The problems to solve are many, and relatively few people are actually looking at the enterprise market because the challenges associated with big consumer data are obvious, profitable, and data is widely available for research.

The high dollar hires right now are primarily people with masters and phds that are highly relevant, but that will change in short order IMO like the whole market did in the mid-90s as markets grew out of nowhere. I think in three years - after we have a bit of a slump and nobody is investing in mobile apps or IOT anymore - we'll see a real rise in AI workflows that apply to mid-size enterprises.

To get ahead of the game, start paying attention.
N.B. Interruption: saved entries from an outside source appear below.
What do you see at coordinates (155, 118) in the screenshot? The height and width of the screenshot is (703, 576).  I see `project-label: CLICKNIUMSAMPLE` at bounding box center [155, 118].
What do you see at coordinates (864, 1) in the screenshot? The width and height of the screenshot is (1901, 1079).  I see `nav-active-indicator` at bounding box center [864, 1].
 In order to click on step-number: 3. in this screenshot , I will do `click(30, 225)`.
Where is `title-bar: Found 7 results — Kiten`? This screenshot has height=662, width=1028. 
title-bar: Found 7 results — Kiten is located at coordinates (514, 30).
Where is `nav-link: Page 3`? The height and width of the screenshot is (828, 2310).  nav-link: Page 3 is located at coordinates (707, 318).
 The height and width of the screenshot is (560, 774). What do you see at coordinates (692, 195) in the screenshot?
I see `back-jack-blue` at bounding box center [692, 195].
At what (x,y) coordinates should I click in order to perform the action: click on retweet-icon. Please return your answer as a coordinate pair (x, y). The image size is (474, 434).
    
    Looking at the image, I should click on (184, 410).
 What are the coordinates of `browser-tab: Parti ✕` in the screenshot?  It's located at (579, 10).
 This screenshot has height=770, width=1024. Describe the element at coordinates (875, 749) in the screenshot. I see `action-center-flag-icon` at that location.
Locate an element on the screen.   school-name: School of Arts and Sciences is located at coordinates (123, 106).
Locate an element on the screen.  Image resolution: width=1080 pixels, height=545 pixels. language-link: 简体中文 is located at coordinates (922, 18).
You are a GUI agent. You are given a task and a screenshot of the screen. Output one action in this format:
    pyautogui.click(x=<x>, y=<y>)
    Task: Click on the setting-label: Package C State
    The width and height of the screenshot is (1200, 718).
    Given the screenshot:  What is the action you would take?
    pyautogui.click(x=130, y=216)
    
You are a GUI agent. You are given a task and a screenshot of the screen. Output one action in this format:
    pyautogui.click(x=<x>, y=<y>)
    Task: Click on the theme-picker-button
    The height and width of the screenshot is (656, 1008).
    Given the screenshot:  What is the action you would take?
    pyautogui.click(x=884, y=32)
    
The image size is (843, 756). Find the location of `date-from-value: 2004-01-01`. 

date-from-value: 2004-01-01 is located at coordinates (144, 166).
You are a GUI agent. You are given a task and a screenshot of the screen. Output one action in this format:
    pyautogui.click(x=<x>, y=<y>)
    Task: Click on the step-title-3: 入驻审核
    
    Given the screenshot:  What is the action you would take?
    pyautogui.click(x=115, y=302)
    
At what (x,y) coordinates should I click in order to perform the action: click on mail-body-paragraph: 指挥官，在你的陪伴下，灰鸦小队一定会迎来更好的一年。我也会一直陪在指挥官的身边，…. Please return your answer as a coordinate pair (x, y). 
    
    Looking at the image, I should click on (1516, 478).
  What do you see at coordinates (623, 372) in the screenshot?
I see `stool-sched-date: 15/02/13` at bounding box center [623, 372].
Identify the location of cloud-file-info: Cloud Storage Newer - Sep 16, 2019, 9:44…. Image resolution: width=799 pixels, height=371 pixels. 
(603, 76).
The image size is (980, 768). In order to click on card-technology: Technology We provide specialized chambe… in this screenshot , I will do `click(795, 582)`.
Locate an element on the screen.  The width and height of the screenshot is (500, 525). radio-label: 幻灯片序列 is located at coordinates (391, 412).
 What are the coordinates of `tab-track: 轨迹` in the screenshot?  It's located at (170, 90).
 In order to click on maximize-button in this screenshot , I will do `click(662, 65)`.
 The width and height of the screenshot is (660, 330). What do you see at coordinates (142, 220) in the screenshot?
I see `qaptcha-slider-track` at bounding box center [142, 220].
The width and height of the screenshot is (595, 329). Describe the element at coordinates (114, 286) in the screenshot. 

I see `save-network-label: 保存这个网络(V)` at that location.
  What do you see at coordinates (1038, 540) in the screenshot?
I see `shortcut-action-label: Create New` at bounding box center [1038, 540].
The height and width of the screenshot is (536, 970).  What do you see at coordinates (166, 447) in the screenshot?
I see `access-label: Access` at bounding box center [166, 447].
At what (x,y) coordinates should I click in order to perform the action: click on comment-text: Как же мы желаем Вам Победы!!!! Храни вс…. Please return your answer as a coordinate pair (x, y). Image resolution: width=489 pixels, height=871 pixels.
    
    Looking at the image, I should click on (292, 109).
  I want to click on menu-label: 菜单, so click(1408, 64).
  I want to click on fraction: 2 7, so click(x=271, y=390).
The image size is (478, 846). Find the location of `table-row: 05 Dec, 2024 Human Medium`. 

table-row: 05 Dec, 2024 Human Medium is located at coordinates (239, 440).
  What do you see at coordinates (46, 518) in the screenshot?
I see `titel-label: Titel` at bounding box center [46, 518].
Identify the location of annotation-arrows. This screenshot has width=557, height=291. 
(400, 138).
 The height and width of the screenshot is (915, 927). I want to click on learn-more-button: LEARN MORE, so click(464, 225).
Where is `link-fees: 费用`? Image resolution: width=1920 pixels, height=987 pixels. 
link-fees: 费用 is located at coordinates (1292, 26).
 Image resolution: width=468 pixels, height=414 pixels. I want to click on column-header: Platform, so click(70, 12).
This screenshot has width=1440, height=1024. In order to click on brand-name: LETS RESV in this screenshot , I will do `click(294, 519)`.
Take the suite of AI courses from coursera, fast.ai, etc. Participate in Kaggle. Then find a job that is loosely related and allows you to keep pace. Three to five years down the road you'll be leading the way in a gigantic shift in the enterprise market.

It's worth paying attention to distributed computing as well to understand how the whole data pipeline comes together. Not everybody will be structured the same way, but constantly changing large datasets are valuable and there are only so many ways to handle them.

1 comments

Quick follow-up. If you look at front-end web development toolkits these days, it's a good example of why there is a need for someone with a solid general development background that has an interest in the field.

I'm sure a lot of ML specialists are good coders, but they don't have a lifetime of experience in building production level software. Left to their own devices, they are going to be forced to re-invent the wheel over and over again, wasting time on over-engineered and under-utilized tools. There's value in being the guy who understands ML, and understands development but isn't an expert in linear algebra. There isn't a giant market for people like that at this point, but there is a market.